WHAT IS NEEDED — Beginning with the line that holds "Task: Open the Attendance clock icon" in the data below, give again every line through the one that holds "1270x952 pixels.", exactly as written.

SOURCE INFORMATION —
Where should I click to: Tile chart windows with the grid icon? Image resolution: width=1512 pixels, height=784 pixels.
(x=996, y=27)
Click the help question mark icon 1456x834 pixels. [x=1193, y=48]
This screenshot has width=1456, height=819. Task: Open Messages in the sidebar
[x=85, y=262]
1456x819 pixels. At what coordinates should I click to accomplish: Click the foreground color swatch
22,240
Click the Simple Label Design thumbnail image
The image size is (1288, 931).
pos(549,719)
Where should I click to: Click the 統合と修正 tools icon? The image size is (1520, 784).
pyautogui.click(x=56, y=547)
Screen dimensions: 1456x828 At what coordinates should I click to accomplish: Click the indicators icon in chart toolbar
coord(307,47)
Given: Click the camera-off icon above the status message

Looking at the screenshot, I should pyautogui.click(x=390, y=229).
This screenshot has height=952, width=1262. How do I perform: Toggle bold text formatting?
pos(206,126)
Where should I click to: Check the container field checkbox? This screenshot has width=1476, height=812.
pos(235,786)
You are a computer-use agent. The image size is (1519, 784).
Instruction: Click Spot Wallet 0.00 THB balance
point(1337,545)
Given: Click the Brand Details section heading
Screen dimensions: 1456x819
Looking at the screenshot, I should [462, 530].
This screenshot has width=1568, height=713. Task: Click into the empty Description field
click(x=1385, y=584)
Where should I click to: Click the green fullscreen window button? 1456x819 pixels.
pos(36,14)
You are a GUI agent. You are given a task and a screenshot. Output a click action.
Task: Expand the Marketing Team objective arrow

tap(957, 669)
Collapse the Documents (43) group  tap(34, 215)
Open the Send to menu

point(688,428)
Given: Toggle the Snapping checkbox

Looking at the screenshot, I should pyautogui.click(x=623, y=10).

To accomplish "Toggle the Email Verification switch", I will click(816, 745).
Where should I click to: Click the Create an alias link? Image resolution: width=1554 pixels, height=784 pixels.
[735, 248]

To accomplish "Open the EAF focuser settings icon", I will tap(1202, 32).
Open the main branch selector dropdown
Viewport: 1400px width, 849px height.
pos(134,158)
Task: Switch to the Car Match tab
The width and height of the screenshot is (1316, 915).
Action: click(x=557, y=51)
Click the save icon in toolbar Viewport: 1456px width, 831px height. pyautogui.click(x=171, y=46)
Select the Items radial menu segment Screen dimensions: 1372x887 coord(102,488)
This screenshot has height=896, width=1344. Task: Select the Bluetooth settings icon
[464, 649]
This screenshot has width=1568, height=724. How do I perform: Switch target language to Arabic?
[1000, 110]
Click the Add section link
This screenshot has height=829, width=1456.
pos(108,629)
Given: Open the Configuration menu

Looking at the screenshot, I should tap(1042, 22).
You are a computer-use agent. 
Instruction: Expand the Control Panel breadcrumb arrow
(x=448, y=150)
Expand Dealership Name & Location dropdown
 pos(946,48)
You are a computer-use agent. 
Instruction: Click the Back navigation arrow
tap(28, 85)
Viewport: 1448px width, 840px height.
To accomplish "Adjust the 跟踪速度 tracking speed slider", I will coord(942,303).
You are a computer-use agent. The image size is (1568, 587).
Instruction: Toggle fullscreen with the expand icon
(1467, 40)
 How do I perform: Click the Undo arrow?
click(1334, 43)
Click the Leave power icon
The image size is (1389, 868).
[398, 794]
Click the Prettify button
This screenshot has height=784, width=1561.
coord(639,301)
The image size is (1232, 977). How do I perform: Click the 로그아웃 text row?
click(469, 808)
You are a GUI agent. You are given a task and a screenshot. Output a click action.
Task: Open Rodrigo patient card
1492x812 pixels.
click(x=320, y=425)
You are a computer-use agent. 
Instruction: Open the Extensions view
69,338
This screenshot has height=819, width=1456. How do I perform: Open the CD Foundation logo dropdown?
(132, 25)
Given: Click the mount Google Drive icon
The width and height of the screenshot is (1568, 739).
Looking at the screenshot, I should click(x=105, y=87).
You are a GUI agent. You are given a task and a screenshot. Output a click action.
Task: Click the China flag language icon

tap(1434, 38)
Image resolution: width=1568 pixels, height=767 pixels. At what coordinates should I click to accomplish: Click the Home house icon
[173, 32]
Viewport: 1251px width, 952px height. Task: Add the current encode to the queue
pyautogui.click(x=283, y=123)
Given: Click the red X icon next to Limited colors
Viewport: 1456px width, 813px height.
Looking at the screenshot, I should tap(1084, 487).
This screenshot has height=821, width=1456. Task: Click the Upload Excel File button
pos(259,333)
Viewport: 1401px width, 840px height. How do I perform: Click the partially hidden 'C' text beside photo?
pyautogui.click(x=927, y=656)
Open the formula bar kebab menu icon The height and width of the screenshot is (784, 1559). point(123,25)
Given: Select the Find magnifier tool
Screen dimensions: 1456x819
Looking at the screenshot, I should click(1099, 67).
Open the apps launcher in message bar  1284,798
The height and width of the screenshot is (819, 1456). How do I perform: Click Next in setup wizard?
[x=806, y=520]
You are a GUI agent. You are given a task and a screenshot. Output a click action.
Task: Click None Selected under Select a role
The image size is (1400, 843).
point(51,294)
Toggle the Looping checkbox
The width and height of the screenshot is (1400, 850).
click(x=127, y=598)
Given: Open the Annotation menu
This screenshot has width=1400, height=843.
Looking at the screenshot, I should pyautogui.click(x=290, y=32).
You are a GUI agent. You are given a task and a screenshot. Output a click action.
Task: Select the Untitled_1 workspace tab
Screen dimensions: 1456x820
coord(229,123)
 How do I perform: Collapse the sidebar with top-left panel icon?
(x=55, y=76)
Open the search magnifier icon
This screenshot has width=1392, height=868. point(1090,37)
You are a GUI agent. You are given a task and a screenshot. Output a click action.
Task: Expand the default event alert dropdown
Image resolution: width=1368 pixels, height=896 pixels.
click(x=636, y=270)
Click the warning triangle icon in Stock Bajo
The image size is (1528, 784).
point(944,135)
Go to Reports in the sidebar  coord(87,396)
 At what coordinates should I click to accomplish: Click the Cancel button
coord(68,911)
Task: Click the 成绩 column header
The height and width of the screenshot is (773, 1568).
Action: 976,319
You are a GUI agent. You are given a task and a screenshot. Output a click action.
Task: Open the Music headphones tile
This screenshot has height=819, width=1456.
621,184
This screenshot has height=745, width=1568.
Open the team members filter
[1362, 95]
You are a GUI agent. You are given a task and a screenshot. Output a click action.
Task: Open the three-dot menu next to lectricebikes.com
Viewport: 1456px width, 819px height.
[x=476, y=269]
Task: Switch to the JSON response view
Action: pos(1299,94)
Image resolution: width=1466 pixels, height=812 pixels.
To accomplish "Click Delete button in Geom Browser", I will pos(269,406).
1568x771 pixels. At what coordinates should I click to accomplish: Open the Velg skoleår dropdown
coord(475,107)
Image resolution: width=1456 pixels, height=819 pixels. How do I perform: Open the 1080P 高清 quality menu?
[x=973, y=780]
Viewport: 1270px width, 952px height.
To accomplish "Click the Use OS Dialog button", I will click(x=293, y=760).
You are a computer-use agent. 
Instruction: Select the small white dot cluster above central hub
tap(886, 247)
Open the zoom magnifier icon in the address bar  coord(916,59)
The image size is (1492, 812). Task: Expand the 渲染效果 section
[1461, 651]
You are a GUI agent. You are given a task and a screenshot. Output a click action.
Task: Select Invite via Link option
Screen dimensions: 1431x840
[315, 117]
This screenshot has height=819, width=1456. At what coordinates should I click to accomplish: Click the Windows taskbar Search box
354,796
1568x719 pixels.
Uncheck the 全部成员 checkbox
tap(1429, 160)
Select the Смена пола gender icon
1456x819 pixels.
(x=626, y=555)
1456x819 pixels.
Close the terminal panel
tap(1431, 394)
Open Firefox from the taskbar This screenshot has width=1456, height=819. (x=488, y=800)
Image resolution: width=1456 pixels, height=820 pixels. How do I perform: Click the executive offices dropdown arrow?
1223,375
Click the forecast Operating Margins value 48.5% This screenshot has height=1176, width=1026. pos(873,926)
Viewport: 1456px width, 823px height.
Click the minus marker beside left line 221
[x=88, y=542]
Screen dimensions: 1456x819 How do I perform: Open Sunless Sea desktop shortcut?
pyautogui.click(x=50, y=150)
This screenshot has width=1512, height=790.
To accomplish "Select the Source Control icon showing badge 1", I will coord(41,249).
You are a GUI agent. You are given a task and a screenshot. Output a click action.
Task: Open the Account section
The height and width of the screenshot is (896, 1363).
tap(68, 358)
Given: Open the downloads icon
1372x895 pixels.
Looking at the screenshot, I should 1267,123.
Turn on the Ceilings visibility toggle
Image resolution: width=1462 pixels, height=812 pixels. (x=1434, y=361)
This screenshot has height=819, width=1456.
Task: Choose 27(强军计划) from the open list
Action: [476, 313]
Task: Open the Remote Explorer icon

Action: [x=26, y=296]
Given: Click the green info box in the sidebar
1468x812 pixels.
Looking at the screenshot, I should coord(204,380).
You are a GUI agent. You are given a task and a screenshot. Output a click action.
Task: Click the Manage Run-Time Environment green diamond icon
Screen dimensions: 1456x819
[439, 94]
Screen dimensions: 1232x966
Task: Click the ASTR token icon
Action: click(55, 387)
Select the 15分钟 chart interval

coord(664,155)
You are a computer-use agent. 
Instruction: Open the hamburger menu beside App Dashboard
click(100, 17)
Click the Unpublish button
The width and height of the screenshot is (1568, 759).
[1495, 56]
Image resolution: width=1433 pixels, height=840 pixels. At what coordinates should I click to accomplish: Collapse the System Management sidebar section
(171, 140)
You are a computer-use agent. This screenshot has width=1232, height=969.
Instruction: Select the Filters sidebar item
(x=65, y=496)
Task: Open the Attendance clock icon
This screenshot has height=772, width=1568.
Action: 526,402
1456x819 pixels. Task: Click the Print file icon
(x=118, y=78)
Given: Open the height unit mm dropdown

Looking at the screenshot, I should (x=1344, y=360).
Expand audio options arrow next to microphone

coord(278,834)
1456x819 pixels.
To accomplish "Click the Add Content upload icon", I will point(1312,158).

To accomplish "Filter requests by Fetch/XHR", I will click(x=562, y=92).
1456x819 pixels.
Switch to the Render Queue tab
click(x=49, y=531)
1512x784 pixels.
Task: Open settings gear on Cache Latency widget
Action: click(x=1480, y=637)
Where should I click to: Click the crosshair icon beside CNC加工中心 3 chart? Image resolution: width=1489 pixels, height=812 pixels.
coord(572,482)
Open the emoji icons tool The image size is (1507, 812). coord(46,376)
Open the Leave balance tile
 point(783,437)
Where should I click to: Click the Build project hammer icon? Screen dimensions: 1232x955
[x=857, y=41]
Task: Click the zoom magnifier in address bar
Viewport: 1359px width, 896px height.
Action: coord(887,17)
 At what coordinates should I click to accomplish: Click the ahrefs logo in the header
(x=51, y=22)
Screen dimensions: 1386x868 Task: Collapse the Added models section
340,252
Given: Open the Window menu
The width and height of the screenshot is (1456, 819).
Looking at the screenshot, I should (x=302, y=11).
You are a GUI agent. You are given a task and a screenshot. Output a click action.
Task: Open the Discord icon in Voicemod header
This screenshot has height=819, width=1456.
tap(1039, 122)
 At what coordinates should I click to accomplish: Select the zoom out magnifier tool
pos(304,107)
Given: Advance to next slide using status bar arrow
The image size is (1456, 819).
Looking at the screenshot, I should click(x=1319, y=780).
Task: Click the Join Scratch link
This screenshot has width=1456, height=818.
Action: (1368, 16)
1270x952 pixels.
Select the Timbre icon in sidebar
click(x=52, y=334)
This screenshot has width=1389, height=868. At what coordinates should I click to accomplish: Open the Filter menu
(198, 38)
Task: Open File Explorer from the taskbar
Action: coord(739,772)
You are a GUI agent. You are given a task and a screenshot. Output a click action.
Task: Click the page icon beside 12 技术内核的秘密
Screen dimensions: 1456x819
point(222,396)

RESPONSE TO THE TASK —
Task: Open the Attendance clock icon
This screenshot has height=772, width=1568.
Action: 526,402
1456x819 pixels. Task: Click the Print file icon
(x=118, y=78)
Given: Open the height unit mm dropdown

Looking at the screenshot, I should (x=1344, y=360).
Expand audio options arrow next to microphone

coord(278,834)
1456x819 pixels.
To accomplish "Click the Add Content upload icon", I will point(1312,158).

To accomplish "Filter requests by Fetch/XHR", I will click(x=562, y=92).
1456x819 pixels.
Switch to the Render Queue tab
click(x=49, y=531)
1512x784 pixels.
Task: Open settings gear on Cache Latency widget
Action: click(x=1480, y=637)
Where should I click to: Click the crosshair icon beside CNC加工中心 3 chart? Image resolution: width=1489 pixels, height=812 pixels.
coord(572,482)
Open the emoji icons tool The image size is (1507, 812). coord(46,376)
Open the Leave balance tile
 point(783,437)
Where should I click to: Click the Build project hammer icon? Screen dimensions: 1232x955
[x=857, y=41]
Task: Click the zoom magnifier in address bar
Viewport: 1359px width, 896px height.
Action: coord(887,17)
 At what coordinates should I click to accomplish: Click the ahrefs logo in the header
(x=51, y=22)
Screen dimensions: 1386x868 Task: Collapse the Added models section
340,252
Given: Open the Window menu
The width and height of the screenshot is (1456, 819).
Looking at the screenshot, I should (x=302, y=11).
You are a GUI agent. You are given a task and a screenshot. Output a click action.
Task: Open the Discord icon in Voicemod header
This screenshot has height=819, width=1456.
tap(1039, 122)
 At what coordinates should I click to accomplish: Select the zoom out magnifier tool
pos(304,107)
Given: Advance to next slide using status bar arrow
The image size is (1456, 819).
Looking at the screenshot, I should click(x=1319, y=780).
Task: Click the Join Scratch link
This screenshot has width=1456, height=818.
Action: (1368, 16)
1270x952 pixels.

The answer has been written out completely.